Enhancing NSCLC Histological Subtype Classification: A Federated Learning Approach Using Triplet Loss
Preprocess the original images
python preprocess.py -mp /path/to/metadata -dp /path/to/original/data -op /path/to/output/folder -ts target_spacing
/path/to/metadata
is the path to a CSV file with at least three columns 'Subject ID', 'Modality', and 'File Location'.
'File Location' should be relative to /path/to/original/data
. 'Modality' should be 'CT' for the images and 'RTSTRUCT' for segmentation.
target_spacing
should be a tuple of floats, default is (0.977, 0.977)
.
The preprocessed files will be saved with the name <Subject ID>_<slice_idx>.nrrd
to the /path/to/output/folder
.
Additionally, another file will be written to the same output folder with the name center_info.csv
containing the center points of tumor bounding boxes.
Create folds in a stratified fashion with the augmentations for train, val and test sets.
python prepare_folds.py -dn dataset_name -dp /path/to/preprocessed/data -lp /path/to/label/data -cp /path/to/clinical/data -op /path/to/output/folder -dl desired_len
dataset_name
should be 'NSCLC-Radiomics' for NSCLC-Radiomics dataset. It is not necessary for others.
/path/to/preprocessed/data
is the path to the preprocessed images.
/path/to/label/data
is the path to the CSV file with at least two columns 'X' and 'y' for subject ids and labels.
/path/to/clinical/data
is the path to the clinical data file (required for NSCLC-Radiomics).
/path/to/output/folder
is the folder path to the output Excel file with several sheets with the following names : Fold<fold_no>_<phase>
desired_len
is the desired number of instances for one class after the augmentations.
python main.py -rp /paths/to/preprocesed/data -fp /paths/to/fold/files -resp result_file_name -exp exp_id -mode triplet/softmax -freeze
/paths/to/preprocessed/data
should have the paths to the folders of preprocessed folders for all datasets. Paths should be seperated with a whitespace.
/paths/to/fold/files
should have the paths to the Excel files with the folds. Paths should be seperated with a whitespace.

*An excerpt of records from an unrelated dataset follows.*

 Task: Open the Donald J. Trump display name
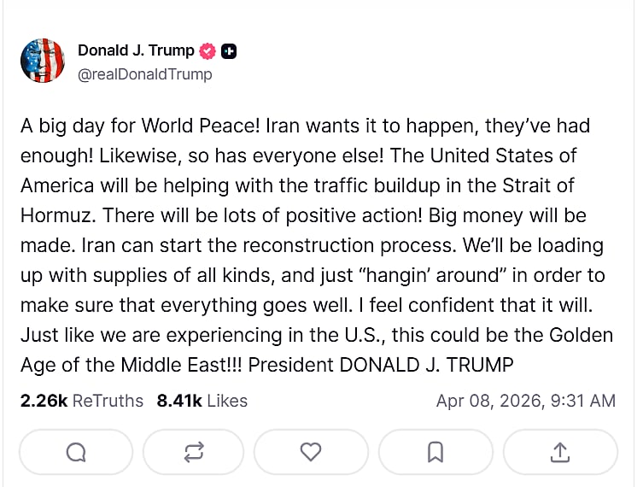[136, 50]
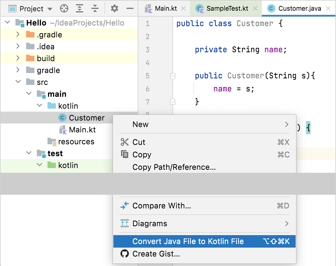
Task: Select Create Gist from the menu
Action: coord(153,254)
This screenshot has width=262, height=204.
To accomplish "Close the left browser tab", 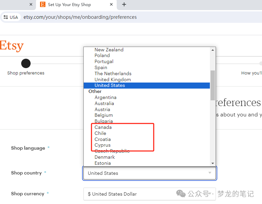I will 31,4.
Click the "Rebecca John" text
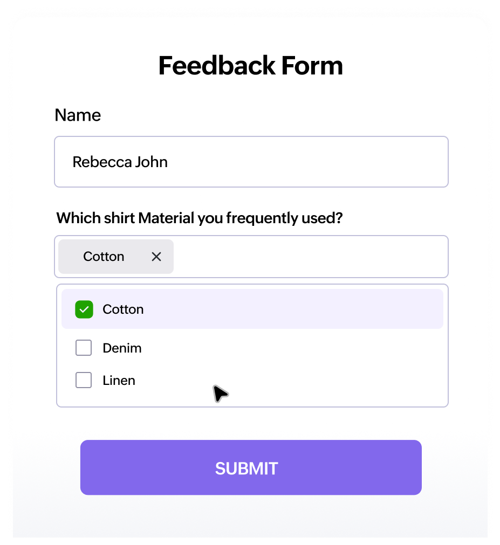The image size is (500, 545). 120,162
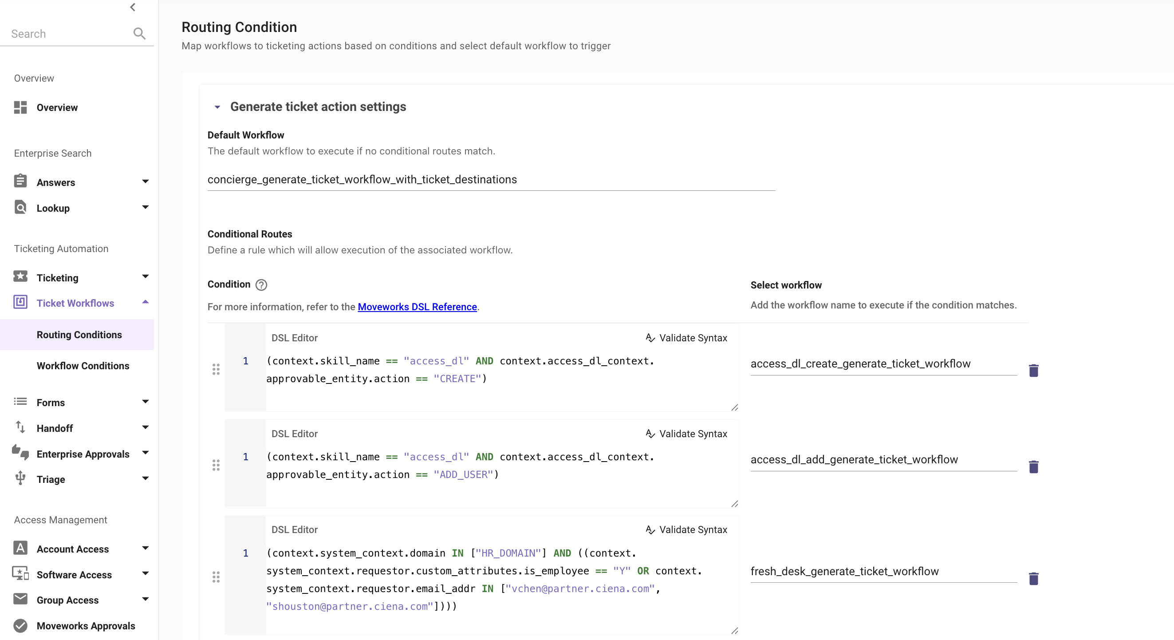This screenshot has width=1174, height=640.
Task: Select Routing Conditions in sidebar
Action: 79,335
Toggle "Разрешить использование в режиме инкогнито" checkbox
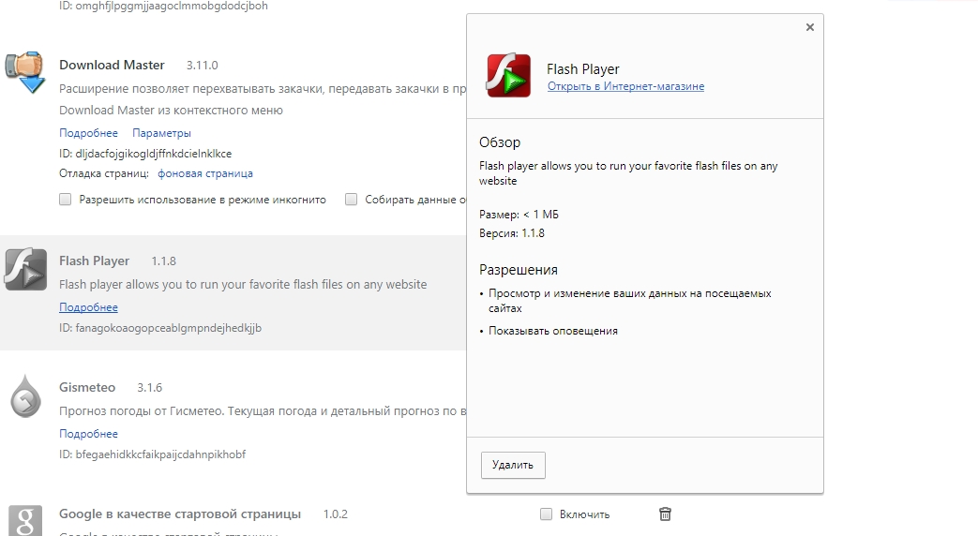The width and height of the screenshot is (978, 536). point(66,200)
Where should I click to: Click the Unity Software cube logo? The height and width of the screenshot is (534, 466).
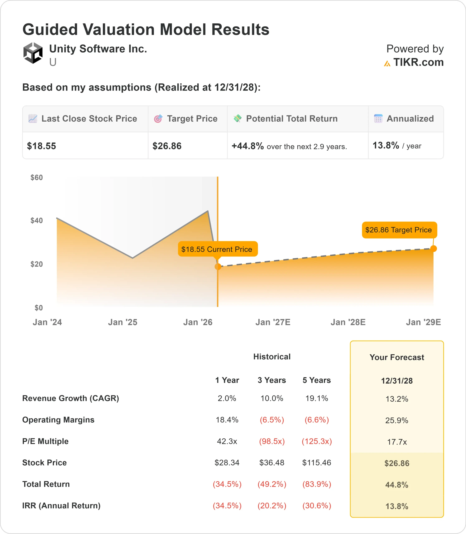point(33,53)
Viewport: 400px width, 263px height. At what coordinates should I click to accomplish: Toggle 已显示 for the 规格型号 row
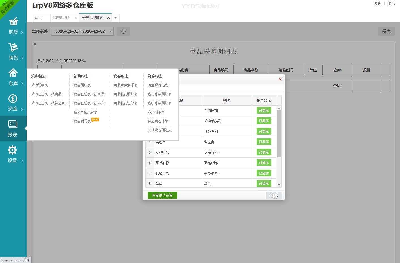264,173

The file should have several sheets with the following names : Fold<fold_no>_<phase>
The results of the experiment will be saved to ./results/<result_file_name>.csv
mode
It should be either 'triplet' or 'softmax'. If it is 'triplet', the model will be trained with triplet loss.
If it is 'softmax', the model will be trained with softmax loss.
freeze
is an optional argument. If it is used, some layers of the model will be frozen.
Other parameters are set as default to the values used in the paper.